Credit: Martin Walsh, "The Zanzibar Leopard" blog

"Cryptids and credulity: the Zanzibar leopard and other imaginary beings" is an article by Martin Walsh and Helle Goldman, published in "Anthropology and Cryptozoology: Exploring Encounters with Mysterious Creatures" (dated 2017). I haven´t read the entire volume, in fact, I didn´t even know that cryptozoology had attracted the interest of mainstream scholars. Walsh and Goldman are skeptics, and regard cryptozoology as a rather naïve pseudo-science, a quixotic quest for animals that aren´t merely undescribed, but above all *unrecognized* by science (i.e. they might not even exist). In the opinion of the authors, cryptozoologists cherry-pick factoids from a broader context which may be better understood anthropologically. If a cryptid fits hand and glove in, say, a context of belief in witchcraft or ghostly beings, chances are that we´re dealing with an imaginary being from folklore, rather than an undescribed flesh-and-blood animal. This is doubly true of alleged ETs and other beings that sound too fantastic to be true. 
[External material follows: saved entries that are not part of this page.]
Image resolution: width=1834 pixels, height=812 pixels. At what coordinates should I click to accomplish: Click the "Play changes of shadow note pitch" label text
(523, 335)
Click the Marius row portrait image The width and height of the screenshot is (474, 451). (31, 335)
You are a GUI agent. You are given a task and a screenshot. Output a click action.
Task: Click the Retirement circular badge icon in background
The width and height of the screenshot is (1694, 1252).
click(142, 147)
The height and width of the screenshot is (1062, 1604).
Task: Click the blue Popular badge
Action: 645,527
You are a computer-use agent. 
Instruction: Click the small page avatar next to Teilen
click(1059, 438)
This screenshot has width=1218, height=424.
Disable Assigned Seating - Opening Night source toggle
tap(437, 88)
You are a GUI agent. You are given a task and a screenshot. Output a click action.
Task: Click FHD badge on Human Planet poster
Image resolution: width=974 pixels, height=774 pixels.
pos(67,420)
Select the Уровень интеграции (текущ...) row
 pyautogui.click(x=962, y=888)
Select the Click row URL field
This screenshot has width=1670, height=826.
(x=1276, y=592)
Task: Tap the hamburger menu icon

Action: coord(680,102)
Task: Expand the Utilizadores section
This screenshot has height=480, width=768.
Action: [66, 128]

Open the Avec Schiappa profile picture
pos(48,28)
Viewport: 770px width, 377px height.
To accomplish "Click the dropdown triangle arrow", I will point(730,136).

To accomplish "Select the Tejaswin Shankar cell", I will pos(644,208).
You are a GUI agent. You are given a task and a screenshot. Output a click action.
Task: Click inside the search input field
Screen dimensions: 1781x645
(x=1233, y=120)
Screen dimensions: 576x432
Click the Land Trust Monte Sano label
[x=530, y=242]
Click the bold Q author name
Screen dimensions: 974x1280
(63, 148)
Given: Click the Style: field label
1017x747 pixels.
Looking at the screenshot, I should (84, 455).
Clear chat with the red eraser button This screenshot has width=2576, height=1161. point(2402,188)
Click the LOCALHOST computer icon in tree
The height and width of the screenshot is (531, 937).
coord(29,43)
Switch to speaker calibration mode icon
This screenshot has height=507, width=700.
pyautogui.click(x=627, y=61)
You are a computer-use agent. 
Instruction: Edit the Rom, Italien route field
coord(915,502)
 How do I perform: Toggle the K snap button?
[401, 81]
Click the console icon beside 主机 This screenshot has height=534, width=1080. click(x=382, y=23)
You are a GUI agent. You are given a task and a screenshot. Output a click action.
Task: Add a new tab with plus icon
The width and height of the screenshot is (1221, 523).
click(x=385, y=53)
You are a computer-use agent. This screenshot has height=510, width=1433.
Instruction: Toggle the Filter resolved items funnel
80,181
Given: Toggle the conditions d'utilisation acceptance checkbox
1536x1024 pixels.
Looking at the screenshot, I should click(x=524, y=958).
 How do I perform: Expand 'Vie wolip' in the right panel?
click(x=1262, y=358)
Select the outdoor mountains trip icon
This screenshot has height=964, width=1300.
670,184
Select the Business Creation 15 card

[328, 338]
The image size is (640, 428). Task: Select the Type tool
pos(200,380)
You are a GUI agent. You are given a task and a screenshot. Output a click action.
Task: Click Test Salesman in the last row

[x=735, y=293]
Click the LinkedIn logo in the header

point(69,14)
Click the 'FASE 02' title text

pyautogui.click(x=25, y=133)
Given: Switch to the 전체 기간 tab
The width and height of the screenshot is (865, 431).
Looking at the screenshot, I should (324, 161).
"Cryptids and credulity" is really a longer version of another text by Walsh and Goldman, "Chasing imaginary leopards" (first published in 2012). The two authors have spent considerable time at Unguja (Zanzibar Island), the main island of the Zanzibar Archipelago off the East African coast. Zanzibar is controlled by Tanzania. Their mission was to investigate alleged sightings of the Zanzibar leopard, a very real subspecies of the leopard. During the 1990´s, Western NGOs and conservationists became interested in the plight of this big cat, which had been hunted and killed by the natives with the tacit support of the local and national governments. Walsh, Goldman and other researchers assumed that the Zanzibar leopard was still extant, and local informants (including hunters) readily shared their stories with the foreigners. However, further research strongly suggested that the leopard had been hunted to extinction or at the very least to extreme rarity. Yet, people at Unguja saw them all the time! Very often, they claimed that a substantial portion of the leopards were kept by witches...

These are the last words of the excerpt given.